Activity: Every line containing "computer" should be identified and copied from the data below.

(Entries shown begins)

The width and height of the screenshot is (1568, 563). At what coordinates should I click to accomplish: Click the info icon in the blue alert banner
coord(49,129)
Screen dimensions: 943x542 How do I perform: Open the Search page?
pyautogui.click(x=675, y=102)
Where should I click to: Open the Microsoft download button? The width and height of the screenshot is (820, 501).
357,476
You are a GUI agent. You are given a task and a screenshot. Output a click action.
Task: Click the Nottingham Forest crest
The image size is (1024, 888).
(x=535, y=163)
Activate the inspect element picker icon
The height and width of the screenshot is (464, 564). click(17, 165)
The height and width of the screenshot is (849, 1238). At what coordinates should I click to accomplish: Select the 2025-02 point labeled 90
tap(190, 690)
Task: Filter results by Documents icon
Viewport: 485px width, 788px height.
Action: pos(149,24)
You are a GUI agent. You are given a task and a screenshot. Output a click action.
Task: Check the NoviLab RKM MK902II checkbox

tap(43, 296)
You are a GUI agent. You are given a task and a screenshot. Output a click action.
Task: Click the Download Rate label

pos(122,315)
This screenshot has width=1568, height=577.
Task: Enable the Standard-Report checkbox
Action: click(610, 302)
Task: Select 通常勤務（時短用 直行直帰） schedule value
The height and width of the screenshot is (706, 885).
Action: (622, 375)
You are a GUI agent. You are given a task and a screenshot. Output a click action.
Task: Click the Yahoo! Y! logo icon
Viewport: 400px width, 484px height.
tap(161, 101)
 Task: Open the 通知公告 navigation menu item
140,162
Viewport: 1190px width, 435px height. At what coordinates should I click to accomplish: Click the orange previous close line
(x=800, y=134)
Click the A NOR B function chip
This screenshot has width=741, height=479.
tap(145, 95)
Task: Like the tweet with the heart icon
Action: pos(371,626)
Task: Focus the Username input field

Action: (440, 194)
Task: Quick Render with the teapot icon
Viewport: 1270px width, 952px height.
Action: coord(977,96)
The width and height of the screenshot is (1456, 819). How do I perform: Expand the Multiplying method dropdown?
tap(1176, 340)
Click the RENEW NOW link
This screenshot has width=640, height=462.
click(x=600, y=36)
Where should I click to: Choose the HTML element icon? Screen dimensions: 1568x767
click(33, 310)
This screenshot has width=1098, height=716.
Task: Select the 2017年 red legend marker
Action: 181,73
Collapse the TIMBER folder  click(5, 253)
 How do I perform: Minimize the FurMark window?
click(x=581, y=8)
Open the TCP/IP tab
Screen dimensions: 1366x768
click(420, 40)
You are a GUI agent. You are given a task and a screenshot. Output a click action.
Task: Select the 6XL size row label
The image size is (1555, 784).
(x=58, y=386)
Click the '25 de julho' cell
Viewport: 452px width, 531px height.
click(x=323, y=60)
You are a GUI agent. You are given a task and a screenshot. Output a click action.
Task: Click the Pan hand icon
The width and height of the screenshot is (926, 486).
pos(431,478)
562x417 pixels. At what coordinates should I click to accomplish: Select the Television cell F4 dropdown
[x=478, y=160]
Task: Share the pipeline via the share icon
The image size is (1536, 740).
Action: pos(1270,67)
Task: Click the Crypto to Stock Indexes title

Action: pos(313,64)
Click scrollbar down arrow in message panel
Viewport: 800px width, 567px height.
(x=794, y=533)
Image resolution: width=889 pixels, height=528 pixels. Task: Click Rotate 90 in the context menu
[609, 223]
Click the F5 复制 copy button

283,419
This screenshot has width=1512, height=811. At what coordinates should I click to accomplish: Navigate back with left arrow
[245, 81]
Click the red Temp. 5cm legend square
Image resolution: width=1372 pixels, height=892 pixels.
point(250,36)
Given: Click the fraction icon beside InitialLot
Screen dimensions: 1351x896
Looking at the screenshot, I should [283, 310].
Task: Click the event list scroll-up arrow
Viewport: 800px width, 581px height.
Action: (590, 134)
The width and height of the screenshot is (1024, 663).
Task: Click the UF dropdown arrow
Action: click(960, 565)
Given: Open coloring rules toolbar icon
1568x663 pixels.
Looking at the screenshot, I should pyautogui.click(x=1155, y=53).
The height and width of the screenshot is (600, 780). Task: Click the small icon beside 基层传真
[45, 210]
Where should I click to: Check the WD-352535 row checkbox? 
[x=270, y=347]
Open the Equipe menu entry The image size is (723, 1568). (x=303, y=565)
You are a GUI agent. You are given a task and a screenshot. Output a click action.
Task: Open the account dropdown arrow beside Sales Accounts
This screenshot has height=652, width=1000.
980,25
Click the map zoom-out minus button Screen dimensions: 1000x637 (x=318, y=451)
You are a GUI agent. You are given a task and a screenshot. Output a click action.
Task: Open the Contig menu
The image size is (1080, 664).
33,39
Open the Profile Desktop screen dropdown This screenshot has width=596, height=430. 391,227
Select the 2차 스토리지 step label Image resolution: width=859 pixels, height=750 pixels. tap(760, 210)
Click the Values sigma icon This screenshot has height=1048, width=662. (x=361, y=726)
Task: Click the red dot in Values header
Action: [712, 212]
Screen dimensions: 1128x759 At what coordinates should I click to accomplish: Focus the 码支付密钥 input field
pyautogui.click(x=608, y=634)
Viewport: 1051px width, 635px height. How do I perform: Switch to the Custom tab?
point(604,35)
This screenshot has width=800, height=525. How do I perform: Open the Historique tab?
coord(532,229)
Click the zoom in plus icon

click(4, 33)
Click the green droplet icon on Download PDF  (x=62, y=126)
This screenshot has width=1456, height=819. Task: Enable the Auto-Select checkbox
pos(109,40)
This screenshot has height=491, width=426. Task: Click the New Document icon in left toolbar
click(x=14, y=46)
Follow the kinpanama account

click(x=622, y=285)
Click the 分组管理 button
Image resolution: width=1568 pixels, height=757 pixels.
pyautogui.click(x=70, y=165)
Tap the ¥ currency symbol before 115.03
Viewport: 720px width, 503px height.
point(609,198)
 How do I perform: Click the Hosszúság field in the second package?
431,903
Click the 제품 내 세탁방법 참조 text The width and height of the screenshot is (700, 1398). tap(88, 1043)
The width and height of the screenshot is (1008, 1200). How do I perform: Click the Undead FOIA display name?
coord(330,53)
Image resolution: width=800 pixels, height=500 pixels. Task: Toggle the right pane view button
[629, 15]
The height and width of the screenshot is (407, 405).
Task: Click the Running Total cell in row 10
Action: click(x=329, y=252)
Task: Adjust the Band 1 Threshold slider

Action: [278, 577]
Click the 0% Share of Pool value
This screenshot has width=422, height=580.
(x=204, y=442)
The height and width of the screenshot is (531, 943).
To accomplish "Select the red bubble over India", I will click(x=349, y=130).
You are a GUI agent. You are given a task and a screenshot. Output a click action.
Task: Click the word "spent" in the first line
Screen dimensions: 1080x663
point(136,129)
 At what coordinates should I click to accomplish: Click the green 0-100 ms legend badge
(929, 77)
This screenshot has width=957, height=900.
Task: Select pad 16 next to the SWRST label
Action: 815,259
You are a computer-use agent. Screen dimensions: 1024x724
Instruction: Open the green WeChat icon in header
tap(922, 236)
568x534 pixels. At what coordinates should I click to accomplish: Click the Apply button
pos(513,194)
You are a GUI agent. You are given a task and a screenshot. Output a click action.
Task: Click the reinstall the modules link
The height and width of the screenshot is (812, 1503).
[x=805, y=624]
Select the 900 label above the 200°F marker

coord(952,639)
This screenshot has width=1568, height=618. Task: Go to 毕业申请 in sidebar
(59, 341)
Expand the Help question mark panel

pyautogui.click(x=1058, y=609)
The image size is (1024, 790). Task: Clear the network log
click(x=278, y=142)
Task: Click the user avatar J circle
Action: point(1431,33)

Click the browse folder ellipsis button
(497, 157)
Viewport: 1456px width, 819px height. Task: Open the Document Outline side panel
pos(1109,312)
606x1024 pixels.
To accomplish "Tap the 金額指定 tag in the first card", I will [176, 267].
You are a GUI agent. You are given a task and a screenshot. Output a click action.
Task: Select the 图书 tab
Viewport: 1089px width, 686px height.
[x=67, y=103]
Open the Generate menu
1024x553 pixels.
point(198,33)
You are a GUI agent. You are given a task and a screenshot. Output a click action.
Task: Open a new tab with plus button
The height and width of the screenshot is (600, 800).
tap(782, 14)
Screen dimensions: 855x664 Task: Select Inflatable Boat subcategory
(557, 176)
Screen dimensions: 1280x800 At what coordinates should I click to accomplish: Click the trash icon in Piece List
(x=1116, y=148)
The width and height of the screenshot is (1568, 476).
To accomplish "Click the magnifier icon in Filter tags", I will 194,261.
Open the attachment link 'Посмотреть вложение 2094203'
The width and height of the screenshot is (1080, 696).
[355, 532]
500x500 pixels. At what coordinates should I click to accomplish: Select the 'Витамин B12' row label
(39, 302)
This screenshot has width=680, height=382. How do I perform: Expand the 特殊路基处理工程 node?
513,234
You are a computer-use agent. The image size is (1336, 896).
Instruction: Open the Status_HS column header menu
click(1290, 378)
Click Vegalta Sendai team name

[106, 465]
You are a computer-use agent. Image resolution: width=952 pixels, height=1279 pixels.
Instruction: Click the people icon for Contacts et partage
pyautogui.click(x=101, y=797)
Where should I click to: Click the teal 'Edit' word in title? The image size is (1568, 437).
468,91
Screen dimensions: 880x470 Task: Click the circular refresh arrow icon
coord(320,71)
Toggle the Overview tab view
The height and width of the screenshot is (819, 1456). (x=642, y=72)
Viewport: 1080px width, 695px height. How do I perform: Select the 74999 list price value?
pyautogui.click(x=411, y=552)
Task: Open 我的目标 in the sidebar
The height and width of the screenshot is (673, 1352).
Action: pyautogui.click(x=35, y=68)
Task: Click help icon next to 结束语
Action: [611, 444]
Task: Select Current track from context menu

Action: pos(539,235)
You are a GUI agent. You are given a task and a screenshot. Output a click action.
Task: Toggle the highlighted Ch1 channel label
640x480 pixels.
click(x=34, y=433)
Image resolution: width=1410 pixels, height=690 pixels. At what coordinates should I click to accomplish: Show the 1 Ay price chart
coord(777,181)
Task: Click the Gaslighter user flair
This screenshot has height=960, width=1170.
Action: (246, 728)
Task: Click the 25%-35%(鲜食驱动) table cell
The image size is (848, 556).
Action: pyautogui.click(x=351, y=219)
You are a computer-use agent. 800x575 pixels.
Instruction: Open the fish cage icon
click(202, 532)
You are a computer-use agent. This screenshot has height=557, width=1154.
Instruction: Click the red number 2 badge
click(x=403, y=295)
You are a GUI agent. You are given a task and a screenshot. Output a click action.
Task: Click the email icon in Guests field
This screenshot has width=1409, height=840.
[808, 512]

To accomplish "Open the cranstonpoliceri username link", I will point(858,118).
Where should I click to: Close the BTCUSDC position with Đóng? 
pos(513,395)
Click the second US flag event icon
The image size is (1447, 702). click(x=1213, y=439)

(Entries shown ends)

Expected output:
You are a computer-use agent. Screen dimensions: 1024x724
You are a computer-use agent. The image size is (1336, 896).
You are a computer-use agent. Image resolution: width=952 pixels, height=1279 pixels.
You are a computer-use agent. 800x575 pixels.
You are a computer-use agent. This screenshot has height=557, width=1154.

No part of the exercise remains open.